Ce courant kitsch contemporain, autrefois qualifié d’avant-gardiste est devenu une norme érigée en art officiel. D’autant plus que comme l’écrit et le souligne Jean Clair dans « la Responsabilité de l’artiste » : « Peu d’Etats comme la France auront consacré autant de moyens à « promouvoir » l’art « contemporain ». C’était d’ailleurs la finalité de la création, dans les années 1970 du Centre Beaubourg-Georges Pompidou, non achevé et finalisé à la mort de Pompidou, Giscard ayant d’ailleurs pensé mettre fin aux travaux…Comme l’analyse toujours Luc Ferry, si « l’on pense en termes de beauté, aucune période n’est plus misérable », dans le domaine de l’art, que notre période actuelle. « Tous ses pères fondateurs l’ont du reste proclamé haut et fort. Il suffit de les lire. Comme l’écrivait Leibowitz dans son Introduction à la musique de douze sons (…), l’idée même de beauté relève d’un « psychologisme faux et confus », « stupide », et même « odieux ». L’art contemporain, parfaitement aujourd’hui protéiforme, ne repose que sur la logique de la table rase, « de la subversion et de l’originalité à tout prix, fut-elle insignifiante ». Le XXe siècle sera un siècle de déconstruction non seulement des classiques (comme jamais dans l’histoire de l’humanité), mais aussi par ce biais de la tonalité, de la figuration, de l’intrigue, des règles fluctuentes du théâtre, voire du cinéma…

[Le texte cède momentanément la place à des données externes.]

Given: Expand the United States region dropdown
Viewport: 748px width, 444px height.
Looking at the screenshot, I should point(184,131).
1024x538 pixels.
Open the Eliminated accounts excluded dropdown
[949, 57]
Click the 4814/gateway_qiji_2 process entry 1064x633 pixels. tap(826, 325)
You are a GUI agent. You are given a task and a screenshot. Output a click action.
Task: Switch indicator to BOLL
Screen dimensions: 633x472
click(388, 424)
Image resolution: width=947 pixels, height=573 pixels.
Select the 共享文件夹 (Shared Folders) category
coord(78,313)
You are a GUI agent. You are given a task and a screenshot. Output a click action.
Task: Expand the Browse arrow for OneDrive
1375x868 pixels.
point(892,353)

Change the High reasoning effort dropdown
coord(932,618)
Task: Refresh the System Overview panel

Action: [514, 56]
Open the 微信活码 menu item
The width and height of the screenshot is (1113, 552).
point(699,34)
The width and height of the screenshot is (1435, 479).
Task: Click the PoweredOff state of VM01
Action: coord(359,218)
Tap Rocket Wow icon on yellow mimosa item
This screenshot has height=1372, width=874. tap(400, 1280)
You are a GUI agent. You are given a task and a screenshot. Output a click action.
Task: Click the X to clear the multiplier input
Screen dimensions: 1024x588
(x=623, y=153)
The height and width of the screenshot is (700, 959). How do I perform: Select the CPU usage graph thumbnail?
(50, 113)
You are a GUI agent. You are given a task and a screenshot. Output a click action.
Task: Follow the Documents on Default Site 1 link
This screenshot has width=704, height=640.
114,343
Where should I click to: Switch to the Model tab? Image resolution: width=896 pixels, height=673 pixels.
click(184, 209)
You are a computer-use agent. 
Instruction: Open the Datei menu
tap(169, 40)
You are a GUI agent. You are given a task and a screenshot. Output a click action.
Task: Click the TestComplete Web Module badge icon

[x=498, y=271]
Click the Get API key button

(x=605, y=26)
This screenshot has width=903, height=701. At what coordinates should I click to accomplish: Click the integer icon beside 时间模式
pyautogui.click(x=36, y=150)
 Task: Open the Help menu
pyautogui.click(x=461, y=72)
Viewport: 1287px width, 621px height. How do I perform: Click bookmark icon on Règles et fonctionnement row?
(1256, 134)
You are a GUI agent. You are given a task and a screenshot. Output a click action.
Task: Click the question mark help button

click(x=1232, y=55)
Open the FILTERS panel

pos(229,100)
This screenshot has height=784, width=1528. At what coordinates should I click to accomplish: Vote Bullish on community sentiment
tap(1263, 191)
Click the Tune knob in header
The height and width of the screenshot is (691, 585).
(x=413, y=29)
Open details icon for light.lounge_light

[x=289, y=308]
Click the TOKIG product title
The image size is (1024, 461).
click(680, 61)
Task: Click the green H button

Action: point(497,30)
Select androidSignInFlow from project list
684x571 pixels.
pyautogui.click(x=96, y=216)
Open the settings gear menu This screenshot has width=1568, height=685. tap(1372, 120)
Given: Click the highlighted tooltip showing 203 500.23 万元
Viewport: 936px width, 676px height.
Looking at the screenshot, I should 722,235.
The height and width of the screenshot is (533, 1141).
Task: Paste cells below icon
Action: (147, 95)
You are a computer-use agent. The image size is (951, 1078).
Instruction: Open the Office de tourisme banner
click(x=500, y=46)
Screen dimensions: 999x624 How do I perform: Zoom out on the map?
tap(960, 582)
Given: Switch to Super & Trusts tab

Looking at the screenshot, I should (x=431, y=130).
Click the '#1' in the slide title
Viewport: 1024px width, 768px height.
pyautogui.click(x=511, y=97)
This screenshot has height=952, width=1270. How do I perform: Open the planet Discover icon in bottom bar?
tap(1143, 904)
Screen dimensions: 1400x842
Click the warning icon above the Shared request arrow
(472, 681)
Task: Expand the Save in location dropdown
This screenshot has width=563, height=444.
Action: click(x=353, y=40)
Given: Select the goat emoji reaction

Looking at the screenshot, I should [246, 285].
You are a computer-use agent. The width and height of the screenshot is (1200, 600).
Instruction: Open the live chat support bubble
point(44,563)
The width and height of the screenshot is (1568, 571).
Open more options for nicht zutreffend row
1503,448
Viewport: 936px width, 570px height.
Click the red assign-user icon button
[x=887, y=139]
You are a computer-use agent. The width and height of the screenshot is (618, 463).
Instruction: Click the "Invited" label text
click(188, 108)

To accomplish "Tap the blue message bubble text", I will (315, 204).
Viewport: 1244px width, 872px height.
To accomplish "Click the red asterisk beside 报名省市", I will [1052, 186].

Or l’art, dans sa finalité, c’est avant tout une mise en scène : celle de symboles éthiques, intellectuels ou spirituels majeurs, communs à un peuple ou à une époque : le marbre du sculpteur, la couleur du peintre, les vibrations sonores et musicales du compositeur… L’art grec, par exemple, cherchait à traduire le visage calme et serein des statues, par la juste proportion des corps et des temples, dans une représentation de l’univers… Le Moyen Age célébrait de mille façons les splendeurs du divin. Avec l’art hollandais de la Renaissance, c’est désormais l’être humain comme tel, qu’il s’agit de mettre en scène. Aujourd’hui l’originalité et l’innovation priment sur tout, l’artiste mettant en scène. A « peu près personne, à Leipzig, ne connaissait le nom de Bach », mais nombreux étaient ceux qui l’écoutaient à l’église. A l’inverse, de nos jours, « tout le monde » connaît Boulez et Stockausen, mais qui écoute leurs oeuvres ?

                                                                                     J. D.